▶ WORK INSTRUCTION
Your job is to set down the stretch of entries that opens with the line containing "Given: Select the Add Image toolbar icon" and closes with the line containing "The width and height of the screenshot is (840, 612).". Keep both end lines, copy each exactly, and add nothing.

▶ SUPPLIED RECORDS

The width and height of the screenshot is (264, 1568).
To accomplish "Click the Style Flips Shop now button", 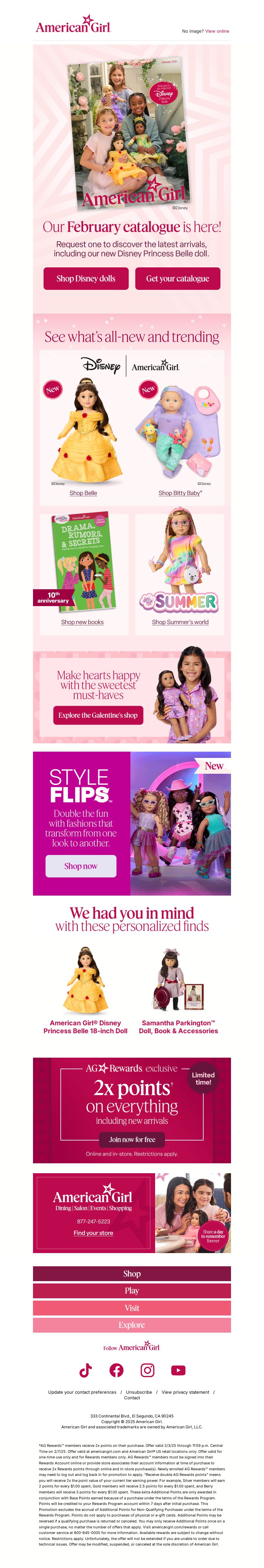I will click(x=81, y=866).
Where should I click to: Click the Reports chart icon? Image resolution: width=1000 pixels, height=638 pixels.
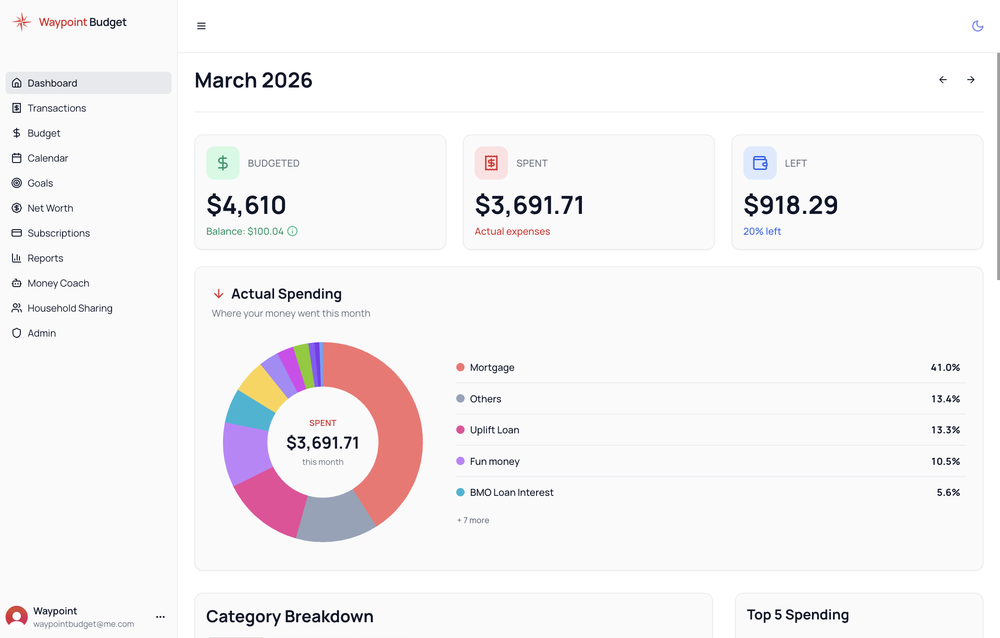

--

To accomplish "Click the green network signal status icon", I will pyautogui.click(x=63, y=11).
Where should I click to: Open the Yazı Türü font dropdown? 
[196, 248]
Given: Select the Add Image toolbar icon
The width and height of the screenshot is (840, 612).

---

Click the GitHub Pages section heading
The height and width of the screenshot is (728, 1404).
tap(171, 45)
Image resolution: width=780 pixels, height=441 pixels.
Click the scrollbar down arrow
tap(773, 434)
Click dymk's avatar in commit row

▶ SOLUTION
Given: Select the Add Image toolbar icon
The width and height of the screenshot is (840, 612).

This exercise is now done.